Do The Beatles still mean anything to you?

I think this is my first thread in Cafe Society. I’m a lifelong Beatles fan, since I saw them on Ed Sullivan. Our babysitter used to bring over their albums on Saturday nights. I watched the cartoons. I was aware of their existence, but didn’t really get all the way interested in them until I heard “Come Together.” I was 11 years old. I’d never heard anything like it (still haven’t), and it made me want to listen to all their music. This led to buying all their records, and imports when you could find them. I’ve been keeping a Beatles discography since before there was one published on the subject (All Together Now by Castleman & Podrazik, 1976). When it came out, anybody who was a collector knew right off that there were scores of errors and omissions. That’s when I started seriously trying to document every instance of a Beatles record from every country, and obtaining an example, where possible.

The book mentioned bootlegs, filled with mysterious outtakes and unreleased recordings. I couldn’t wait to find any of these! And I did, in head shops in Toronto, for between $6-12. Now I’ve got nearly everything any of them ever committed to tape that’s managed to escape somehow. I still collect these recordings in all their various incarnations, because in the absence of commercial product, that’s all there is. It’s like Anthology, only moreso. I’ve got all kinds of books on them, not fan books, but those analyzing how the recordings were made, and more recent discographies and reference volumes.

Is there anybody here who likes The Beatles enough to listen to multiple takes of songs and alternate mixes? Can you sit through 8 versions of “What’s The New Mary Jane”? Any collectors here? Do you even listen to them anymore? Do you care?

SUPPLIED INFORMATION »
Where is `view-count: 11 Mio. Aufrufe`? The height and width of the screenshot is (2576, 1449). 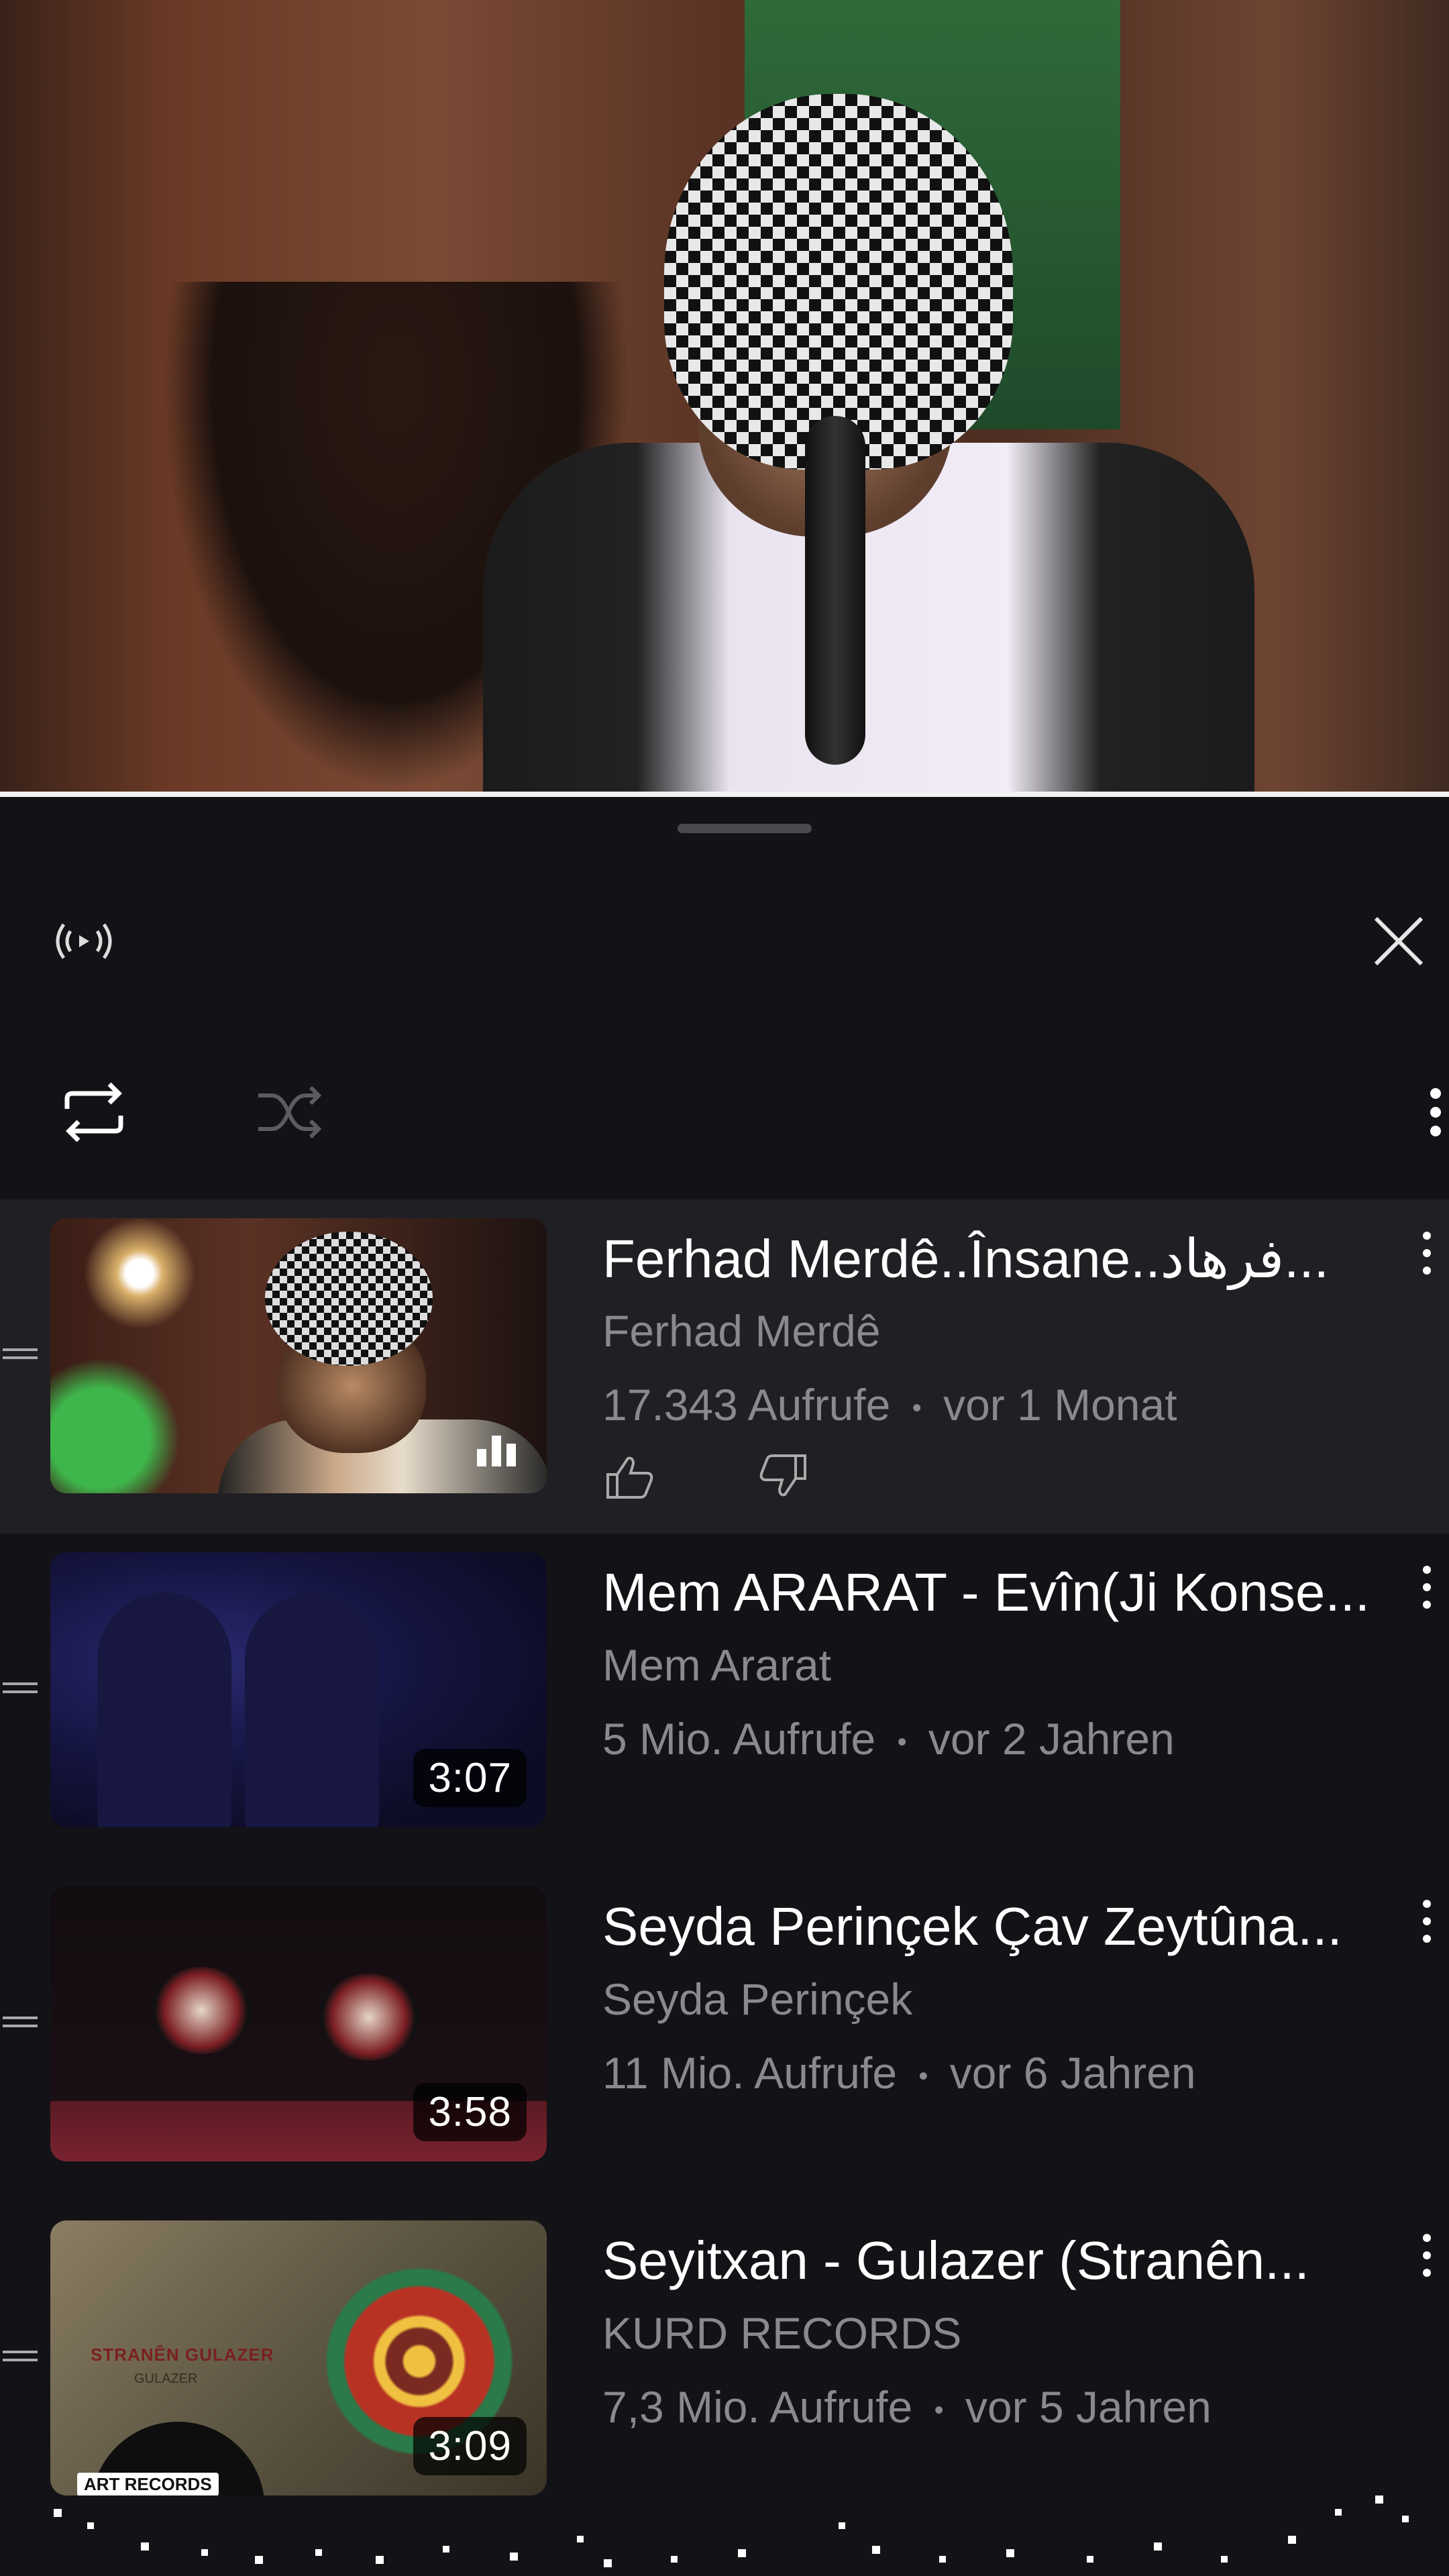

DIRECTIONS » According to the Beatles post, which song first got the writer fully interested in the band? The data has no connection to the Beatles post.

WRITTEN RESPONSE » "Come Together," heard at age 11.